Convolutional Neural Networks

What

Neural nets designed for grid-structured data (images). Use small learnable filters that slide across the input to detect patterns.

Key ideas

Convolution layer

A small filter (e.g., 3×3) slides across the image, computing a dot product at each position → produces a feature map.

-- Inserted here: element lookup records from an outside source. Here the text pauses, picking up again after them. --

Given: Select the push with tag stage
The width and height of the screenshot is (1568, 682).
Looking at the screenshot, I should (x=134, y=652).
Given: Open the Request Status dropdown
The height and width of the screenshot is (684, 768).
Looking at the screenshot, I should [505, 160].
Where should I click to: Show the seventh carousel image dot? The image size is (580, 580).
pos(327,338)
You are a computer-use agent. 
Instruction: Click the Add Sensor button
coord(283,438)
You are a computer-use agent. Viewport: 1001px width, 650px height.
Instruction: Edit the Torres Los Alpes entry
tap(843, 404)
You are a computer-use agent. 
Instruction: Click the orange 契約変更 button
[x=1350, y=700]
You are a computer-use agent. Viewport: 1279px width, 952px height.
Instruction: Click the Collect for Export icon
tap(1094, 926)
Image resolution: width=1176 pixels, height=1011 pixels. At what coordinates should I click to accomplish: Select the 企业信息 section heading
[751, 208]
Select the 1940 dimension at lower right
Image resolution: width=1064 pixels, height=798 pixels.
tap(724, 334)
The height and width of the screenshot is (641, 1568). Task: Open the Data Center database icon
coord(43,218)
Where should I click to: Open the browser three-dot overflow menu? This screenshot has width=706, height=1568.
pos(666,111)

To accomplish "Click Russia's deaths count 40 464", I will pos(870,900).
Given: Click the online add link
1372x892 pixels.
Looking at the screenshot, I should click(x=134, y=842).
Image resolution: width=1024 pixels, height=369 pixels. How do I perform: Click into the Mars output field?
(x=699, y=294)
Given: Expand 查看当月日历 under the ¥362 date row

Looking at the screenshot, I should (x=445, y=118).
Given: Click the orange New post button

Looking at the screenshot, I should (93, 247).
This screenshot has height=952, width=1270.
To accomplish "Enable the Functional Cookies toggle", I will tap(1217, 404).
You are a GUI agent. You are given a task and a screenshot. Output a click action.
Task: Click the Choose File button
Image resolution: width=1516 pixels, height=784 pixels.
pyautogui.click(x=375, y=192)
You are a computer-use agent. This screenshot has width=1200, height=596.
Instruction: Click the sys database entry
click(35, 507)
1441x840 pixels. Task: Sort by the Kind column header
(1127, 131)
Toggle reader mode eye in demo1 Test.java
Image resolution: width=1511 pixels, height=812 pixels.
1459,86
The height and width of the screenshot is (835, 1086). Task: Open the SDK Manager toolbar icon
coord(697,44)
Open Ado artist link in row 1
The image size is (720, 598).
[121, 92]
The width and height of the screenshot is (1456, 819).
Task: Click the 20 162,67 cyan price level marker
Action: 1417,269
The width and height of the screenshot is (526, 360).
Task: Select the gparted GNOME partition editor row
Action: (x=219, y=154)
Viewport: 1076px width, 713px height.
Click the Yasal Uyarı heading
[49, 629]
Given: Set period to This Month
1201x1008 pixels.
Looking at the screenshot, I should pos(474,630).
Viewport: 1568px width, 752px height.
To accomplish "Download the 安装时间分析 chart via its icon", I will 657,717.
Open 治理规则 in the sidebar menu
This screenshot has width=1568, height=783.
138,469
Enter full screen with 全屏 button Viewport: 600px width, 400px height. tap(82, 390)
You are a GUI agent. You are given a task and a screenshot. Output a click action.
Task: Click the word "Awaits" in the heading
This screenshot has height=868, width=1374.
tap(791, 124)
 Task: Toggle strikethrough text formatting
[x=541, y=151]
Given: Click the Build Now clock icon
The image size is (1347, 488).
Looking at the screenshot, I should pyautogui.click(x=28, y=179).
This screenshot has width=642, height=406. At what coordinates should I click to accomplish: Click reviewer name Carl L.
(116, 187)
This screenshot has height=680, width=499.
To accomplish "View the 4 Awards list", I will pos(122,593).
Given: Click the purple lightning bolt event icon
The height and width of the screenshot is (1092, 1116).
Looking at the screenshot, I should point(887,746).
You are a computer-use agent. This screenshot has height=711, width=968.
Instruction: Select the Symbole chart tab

  • Early layers detect edges, textures
  • Deeper layers detect shapes, objects

Pooling layer

Downsample feature maps (e.g., 2×2 max pooling → halve spatial dimensions). Reduces computation and adds translation invariance.

Architecture pattern

[Conv → ReLU → Pool] × N → Flatten → [FC → ReLU] × M → Output

In PyTorch

import torch.nn as nn
 
class SimpleCNN(nn.Module):
    def __init__(self):
        super().__init__()
        self.features = nn.Sequential(
            nn.Conv2d(3, 32, kernel_size=3, padding=1),   # 3 channels in, 32 out
            nn.ReLU(),
            nn.MaxPool2d(2),                               # halve spatial dims
            nn.Conv2d(32, 64, kernel_size=3, padding=1),
            nn.ReLU(),
            nn.MaxPool2d(2),
        )
        self.classifier = nn.Sequential(
            nn.Flatten(),
            nn.Linear(64 * 8 * 8, 128),
            nn.ReLU(),
            nn.Linear(128, 10),
        )
 
    def forward(self, x):
        x = self.features(x)
        return self.classifier(x)

Famous architectures (historical progression)

YearModelInnovation
2012AlexNetDeep CNNs on GPU, ReLU, dropout
2014VGGVery deep, small 3×3 filters
2015ResNetSkip connections → 100+ layers
2017EfficientNetBalanced scaling of depth/width/resolution

In practice: use Transfer Learning

Don’t train CNNs from scratch. Use a pretrained model (ResNet, EfficientNet) and fine-tune.